3. Unified Language: We stopped using framework-specific language (“CC6.7” vs “A.9.2”) and started describing controls in business terms: “We encrypt data in transit because: (a) it protects customer data, (b) it’s required by SOC 2, (c) it’s required by ISO 27001.”

Getting Buy-In from Legal/Compliance Who Don’t Think in Code

This is Luis’s political challenge. Here’s what worked:

Show, Don’t Tell: We built a prototype of policy-as-code for one control area and demonstrated the benefits:

  • Real-time compliance posture (not quarterly snapshots)
  • Automatic evidence for audits
  • Faster identification of violations

Legal got excited when they saw “We can prove we were compliant on any given day” vs “We can show we were compliant during audit period.”

Risk Framing: We framed it as risk reduction, not technology. “This reduces the risk of compliance drift between audits.”

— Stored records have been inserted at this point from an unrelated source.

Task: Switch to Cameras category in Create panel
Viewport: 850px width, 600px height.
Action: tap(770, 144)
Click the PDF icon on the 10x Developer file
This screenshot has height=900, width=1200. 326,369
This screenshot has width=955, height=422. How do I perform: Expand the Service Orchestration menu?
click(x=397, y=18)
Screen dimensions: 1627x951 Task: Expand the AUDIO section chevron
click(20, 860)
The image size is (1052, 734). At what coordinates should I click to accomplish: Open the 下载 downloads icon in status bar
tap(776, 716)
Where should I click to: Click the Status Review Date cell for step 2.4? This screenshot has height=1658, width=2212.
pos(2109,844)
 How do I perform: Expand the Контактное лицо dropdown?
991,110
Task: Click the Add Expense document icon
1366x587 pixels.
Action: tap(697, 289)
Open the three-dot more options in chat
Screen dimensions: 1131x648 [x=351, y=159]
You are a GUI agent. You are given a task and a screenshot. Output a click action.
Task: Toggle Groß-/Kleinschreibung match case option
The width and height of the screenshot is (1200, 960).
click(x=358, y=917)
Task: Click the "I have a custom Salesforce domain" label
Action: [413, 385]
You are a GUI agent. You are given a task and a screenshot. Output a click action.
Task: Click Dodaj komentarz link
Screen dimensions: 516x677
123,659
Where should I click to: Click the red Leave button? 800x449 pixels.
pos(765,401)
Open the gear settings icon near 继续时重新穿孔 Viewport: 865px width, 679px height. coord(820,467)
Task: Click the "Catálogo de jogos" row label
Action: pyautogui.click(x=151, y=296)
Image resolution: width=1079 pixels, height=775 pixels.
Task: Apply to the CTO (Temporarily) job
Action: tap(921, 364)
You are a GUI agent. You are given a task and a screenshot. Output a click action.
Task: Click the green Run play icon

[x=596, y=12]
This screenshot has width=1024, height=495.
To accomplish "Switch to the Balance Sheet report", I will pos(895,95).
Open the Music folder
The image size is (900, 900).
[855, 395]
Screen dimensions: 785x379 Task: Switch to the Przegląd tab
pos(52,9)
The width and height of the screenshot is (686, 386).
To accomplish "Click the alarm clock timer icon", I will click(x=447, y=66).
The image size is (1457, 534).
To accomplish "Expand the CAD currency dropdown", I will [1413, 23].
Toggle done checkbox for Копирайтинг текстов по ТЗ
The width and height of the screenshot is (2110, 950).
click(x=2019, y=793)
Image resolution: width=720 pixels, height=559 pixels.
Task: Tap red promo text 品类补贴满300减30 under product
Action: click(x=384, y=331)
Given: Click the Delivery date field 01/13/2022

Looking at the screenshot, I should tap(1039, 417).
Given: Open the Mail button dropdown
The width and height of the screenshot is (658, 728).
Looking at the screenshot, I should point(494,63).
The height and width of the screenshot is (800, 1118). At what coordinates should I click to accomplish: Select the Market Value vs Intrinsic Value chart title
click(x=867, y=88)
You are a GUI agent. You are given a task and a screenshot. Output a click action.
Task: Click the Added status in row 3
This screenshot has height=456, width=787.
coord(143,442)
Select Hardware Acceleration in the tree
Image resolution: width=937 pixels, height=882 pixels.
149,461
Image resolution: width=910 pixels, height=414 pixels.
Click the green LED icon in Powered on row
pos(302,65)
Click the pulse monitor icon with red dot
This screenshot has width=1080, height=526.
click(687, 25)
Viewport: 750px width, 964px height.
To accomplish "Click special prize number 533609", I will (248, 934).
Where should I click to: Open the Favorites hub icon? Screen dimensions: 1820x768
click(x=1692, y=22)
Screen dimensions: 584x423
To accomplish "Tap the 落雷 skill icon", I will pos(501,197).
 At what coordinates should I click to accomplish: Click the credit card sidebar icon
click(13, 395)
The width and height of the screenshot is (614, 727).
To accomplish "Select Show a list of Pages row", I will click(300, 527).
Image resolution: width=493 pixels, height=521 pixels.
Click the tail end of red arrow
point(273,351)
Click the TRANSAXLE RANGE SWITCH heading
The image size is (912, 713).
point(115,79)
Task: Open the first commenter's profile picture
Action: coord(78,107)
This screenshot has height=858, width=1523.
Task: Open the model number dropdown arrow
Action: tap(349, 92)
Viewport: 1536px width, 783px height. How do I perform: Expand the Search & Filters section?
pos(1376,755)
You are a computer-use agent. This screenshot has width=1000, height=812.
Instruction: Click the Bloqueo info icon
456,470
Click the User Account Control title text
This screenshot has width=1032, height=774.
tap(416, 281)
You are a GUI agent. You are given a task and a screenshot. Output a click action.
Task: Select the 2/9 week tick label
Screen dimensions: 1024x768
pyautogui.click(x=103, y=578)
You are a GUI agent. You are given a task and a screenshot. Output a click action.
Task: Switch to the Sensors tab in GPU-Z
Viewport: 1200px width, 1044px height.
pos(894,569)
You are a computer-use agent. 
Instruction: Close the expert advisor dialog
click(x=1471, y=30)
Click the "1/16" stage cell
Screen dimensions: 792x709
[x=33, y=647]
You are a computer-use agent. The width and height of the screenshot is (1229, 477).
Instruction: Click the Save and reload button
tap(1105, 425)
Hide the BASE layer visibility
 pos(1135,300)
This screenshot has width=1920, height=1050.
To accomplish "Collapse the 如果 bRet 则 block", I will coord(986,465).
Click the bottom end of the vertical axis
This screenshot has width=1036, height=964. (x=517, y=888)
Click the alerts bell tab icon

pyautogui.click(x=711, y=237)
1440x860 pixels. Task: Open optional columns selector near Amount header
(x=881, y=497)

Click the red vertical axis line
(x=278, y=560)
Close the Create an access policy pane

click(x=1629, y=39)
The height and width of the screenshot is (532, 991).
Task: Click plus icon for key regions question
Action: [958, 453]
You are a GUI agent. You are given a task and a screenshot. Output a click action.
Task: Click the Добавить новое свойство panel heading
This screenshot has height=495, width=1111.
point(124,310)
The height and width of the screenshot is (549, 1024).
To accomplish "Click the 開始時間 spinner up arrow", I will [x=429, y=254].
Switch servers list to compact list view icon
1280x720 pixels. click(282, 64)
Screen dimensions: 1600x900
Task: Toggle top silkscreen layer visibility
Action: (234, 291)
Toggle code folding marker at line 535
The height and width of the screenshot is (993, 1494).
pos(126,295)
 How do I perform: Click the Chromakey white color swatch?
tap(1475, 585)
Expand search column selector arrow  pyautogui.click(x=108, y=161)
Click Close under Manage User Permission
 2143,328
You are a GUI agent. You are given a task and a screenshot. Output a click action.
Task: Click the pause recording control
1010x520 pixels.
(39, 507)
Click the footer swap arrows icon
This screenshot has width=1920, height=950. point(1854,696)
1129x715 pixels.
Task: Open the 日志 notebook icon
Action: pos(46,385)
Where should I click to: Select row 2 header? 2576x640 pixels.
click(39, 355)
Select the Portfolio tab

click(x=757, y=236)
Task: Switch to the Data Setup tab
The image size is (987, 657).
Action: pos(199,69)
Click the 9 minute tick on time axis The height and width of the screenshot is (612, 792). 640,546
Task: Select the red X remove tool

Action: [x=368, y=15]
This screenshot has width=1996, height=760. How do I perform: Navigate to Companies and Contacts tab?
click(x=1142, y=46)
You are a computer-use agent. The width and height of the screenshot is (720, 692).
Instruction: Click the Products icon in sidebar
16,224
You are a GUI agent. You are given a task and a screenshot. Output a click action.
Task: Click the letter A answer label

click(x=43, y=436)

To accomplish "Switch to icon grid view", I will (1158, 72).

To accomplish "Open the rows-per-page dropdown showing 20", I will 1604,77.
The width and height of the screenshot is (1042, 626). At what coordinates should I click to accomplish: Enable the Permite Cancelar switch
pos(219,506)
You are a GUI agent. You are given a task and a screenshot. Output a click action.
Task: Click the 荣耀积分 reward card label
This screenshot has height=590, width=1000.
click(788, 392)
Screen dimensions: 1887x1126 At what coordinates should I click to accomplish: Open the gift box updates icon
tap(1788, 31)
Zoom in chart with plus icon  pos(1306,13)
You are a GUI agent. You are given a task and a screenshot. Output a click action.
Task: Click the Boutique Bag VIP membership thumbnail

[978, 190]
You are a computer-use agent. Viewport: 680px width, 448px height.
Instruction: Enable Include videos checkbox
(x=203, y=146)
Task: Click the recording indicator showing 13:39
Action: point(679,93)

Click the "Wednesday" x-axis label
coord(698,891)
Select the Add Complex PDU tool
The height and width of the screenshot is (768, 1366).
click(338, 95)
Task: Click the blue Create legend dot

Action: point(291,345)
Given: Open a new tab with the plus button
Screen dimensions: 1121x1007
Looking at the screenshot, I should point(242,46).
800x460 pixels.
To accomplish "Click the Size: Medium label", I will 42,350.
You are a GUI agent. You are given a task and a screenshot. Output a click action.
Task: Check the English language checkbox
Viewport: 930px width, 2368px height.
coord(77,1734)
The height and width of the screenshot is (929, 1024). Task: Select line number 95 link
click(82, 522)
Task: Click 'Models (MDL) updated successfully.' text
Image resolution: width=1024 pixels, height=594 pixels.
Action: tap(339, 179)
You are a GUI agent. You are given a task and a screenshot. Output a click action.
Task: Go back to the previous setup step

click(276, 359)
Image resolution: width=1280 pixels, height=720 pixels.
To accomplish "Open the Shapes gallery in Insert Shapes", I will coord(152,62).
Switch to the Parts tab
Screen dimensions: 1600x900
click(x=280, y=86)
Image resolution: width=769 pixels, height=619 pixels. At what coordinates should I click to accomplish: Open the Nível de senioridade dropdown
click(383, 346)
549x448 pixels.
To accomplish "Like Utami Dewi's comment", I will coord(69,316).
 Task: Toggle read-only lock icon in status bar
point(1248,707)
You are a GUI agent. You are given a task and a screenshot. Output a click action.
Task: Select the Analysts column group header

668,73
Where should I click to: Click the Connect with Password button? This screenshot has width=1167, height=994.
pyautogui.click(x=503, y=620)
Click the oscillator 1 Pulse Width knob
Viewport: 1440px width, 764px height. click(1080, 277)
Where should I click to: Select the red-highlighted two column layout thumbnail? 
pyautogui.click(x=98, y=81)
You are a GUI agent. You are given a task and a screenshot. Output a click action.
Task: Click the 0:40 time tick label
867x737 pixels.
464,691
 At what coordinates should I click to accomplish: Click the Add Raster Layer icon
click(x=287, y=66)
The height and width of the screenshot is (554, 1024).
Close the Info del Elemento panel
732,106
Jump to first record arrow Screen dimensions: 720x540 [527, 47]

Make Them Part of the Design: We involved legal in policy design from day one. They helped translate regulatory requirements into technical controls.

Question for Sam

How do you handle the situation where security wants one thing and compliance wants something different?

Example: Security wants aggressive password rotation (change every 30 days). NIST guidelines say frequent rotation reduces security. Compliance frameworks often require rotation. Who wins?

Sam, bringing an ML perspective to this - do standard compliance tools handle ML workflows adequately?

ML Pipelines Have Different Compliance Needs

Your unified DevSecOps + Compliance pipeline makes sense for traditional applications. But ML introduces unique requirements:

Training Data Provenance: Need to track:

  • Source of training data
  • Consent status for personal data
  • Data quality metrics
  • When data was collected vs when model was trained

Model Governance: ISO 42001 (AI Management Systems) is the new standard for AI governance. It requires:

  • Model cards documenting performance and bias
  • Risk assessments for AI systems
  • Testing for fairness and robustness
  • Human oversight mechanisms

Bias Testing: For EU AI Act compliance, high-risk AI systems need:

  • Testing across demographic groups
  • Fairness metrics documentation
  • Adversarial robustness testing
  • Explainability depending on use case

Model Lineage: Need to answer “Which training data went into which model version, and what consent did users have at that time?”

Do Standard Tools Cover This?

Tools like Drata, Vanta, Secureframe are great for traditional SOC 2 controls. But do they handle:

  • Training data lineage?
  • Model versioning and rollback?
  • Bias testing evidence?
  • ML-specific risk assessments?

Or do we need separate ML governance tools (like Fiddler, Arthur, ValidMind)?

The Risk: More Tool Sprawl

Luis mentioned having three different compliance dashboards. I worry we’re about to add “ML compliance dashboard” as a fourth, creating the very silos Sam is trying to eliminate.

ML-Specific Control Checks

Here’s what I think needs to be in a unified pipeline for ML:

Pre-Training Checks:

  • Validate consent for all personal data in training set
  • Check data quality metrics meet thresholds
  • Verify training data doesn’t contain PII that shouldn’t be there

Post-Training Checks:

  • Run fairness metrics (demographic parity, equalized odds, etc.)
  • Test model for adversarial robustness
  • Generate model card documentation
  • Validate explainability requirements met

Deployment Checks:

  • Ensure model versioning and rollback capability
  • Verify monitoring and drift detection in place
  • Confirm human oversight mechanisms for high-risk systems

These are compliance controls, just for ML instead of infrastructure.

Question for Sam: Are your fintech clients doing ML? How are they integrating ML governance into their compliance pipelines?